Your message dated Tue, 25 Aug 2020 22:52:56 -0700 with message-id <CAMumaChEOPvfjTO54pVnig432Sbr1RMgAs3A+xaN+=3fbq2Q=Q@mail.gmail.com> and subject line upload_history is back has caused the Debian Bug report #966649, regarding UDD: 'upload_history' importer broken; needs porting to Python3 to be marked as done. This means that you claim that the problem has been dealt with. If this is not the case it is now your responsibility to reopen the Bug report if necessary, and/or fix the problem forthwith. (NB: If you are a system administrator and have no idea what this message is talking about, this may indicate a serious mail system misconfiguration somewhere.
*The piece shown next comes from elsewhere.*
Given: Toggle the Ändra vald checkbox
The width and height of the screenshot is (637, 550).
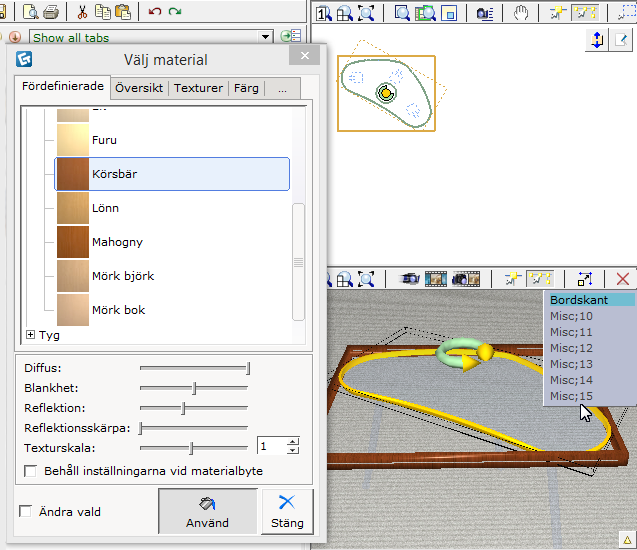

Please contact owner@bugs.debian.org immediately.) -- 966649: https://bugs.debian.org/cgi-bin/bugreport.cgi?bug=966649 Debian Bug Tracking System Contact owner@bugs.debian.org with problems
--- Begin Message ---
- To: submit@bugs.debian.org
- Subject: UDD: 'upload_history' importer broken; needs porting to Python3
- From: Lucas Nussbaum <lucas@debian.org>
- Date: Sat, 1 Aug 2020 08:48:02 +0200
- Message-id: <[🔎] 20200801064802.GA9103@xanadu.blop.info>
Package: qa.debian.org User: qa.debian.org@packages.debian.org Usertags: udd Hi, The upload_history importer works as follows: 1) /srv/udd.debian.org/email-archives/debian-devel-changes/ contains a copy of the email archives, copied manually from master.debian.org. The latest emails are received directly on ullmann, to /srv/udd.debian.org/email-archives/debian-devel-changes/debian-devel-changes.current This part is about OK. It would be better if DSA provided a way to access those archives from ullmann without having to copy them from time to time. 2) When started, the importer first runs 'make' in /srv/udd.debian.org/upload-history/. This: 2.1) updates local copies of keyrings 2.2) using 'munge_ddc.py', converts email archives into summarized versions, stored as, e.g.: /srv/udd.debian.org/upload-history/debian-devel-changes.201209.gz.out 3) then the importer reads *.out and import them into postgres. 'munge_ddc.py' has the following issues: - it's not version-controlled - it doesn't support xz email archives, so it's broken for recent archives - it's python2 (but the lzma module is python3-only) Help would be welcomed to port it to python3 and resolve the other issues. Also, the data files around the upload_history gatherer should probably be reorganized with a cleaner separation between code (that should be versioned in UDD) and data. Lucas
--- End Message ---
--- Begin Message ---
- To: 966649-done@bugs.debian.org, Andreas Tille <andreas@fam-tille.de>
- Subject: upload_history is back
- From: Asheesh Laroia <asheesh@asheesh.org>
- Date: Tue, 25 Aug 2020 22:52:56 -0700
- Message-id: <CAMumaChEOPvfjTO54pVnig432Sbr1RMgAs3A+xaN+=3fbq2Q=Q@mail.gmail.com>
Thanks to Lucas for reviewing & merging & QA-ing this UDD merge request https://salsa.debian.org/qa/udd/-/merge_requests/26 and a few follow-up pushes/merge-requests.I went with the approach Lucas suggested, where we still read the mbox files that mentioned at the start of the bug.Test yourself with e.g. this command (which queries the public UDD mirror, but you can use the real UDD if you can connect to ullmann.debian.org)!$ echo 'select date,source,version from upload_history order by date desc limit 5;' | psql "postgresql://udd-mirror:udd-mirror@udd-mirror.debian.net/udd"
date | source | version
------------------------+---------------------+------------------
2020-08-26 00:33:28+00 | folding-mode-el | 0+20200825.748-1
2020-08-25 23:50:23+00 | supervisor | 4.2.1-1
2020-08-25 23:21:29+00 | php-doctrine-bundle | 2.1.2-1
2020-08-25 23:21:09+00 | firefox-esr | 68.12.0esr-1
2020-08-25 22:33:30+00 | pandas | 1.0.5+dfsg-1
(5 rows)
--- End Message ---